> [The request]: Rewrite the data below as a numbered list with one line per item, skipping any blank lines. Leave the pictures out.
· · ·
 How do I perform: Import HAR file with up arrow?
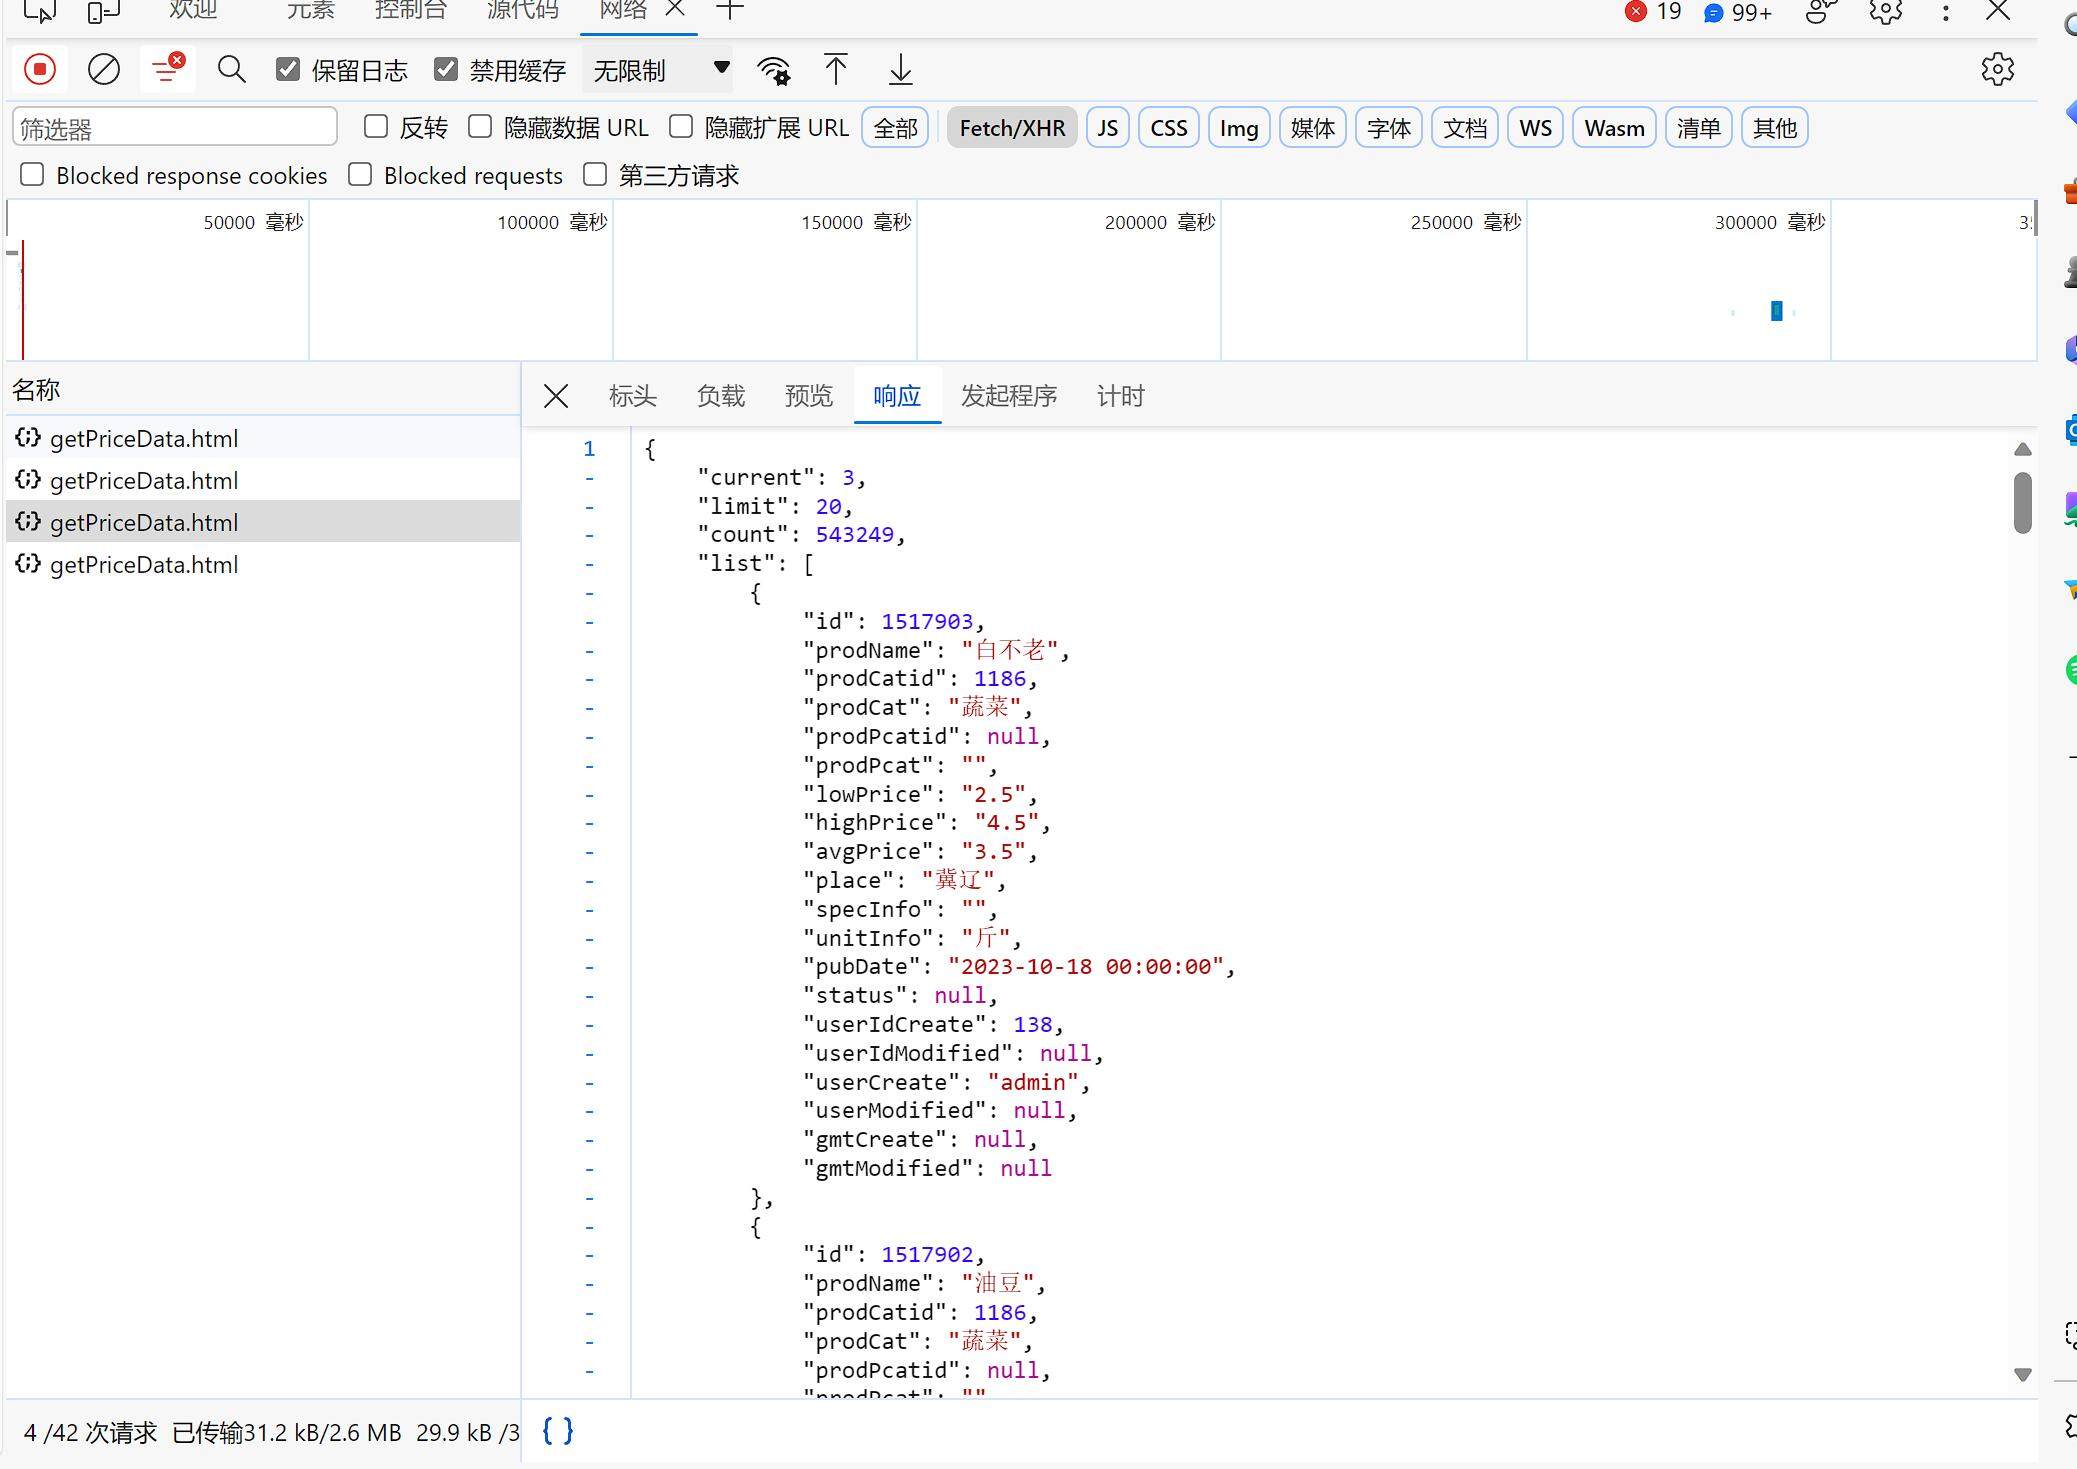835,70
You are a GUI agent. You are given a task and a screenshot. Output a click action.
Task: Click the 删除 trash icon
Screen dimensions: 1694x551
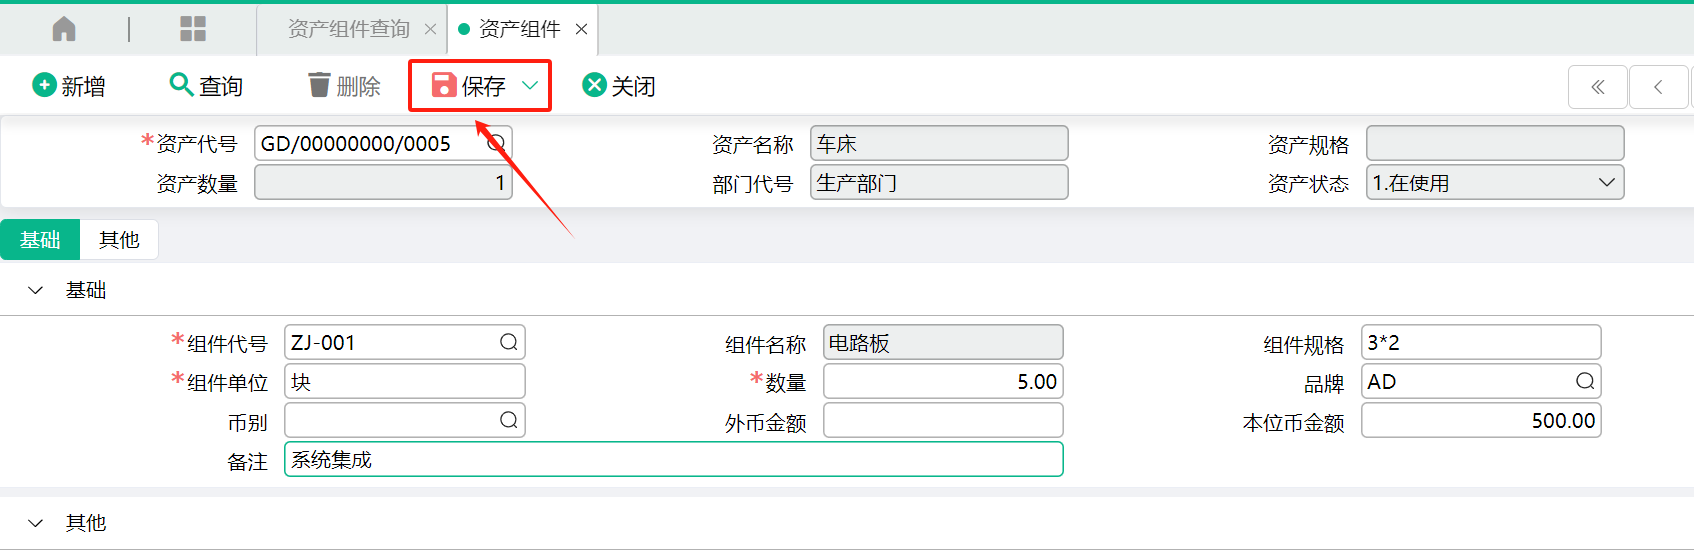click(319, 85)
· · ·
> [Correct result]:
1.  How do I perform: Import HAR file with up arrow?
2. 835,70
3. You are a GUI agent. You are given a task and a screenshot. Output a click action.
4. Task: Click the 删除 trash icon
5. Screen dimensions: 1694x551
6. click(319, 85)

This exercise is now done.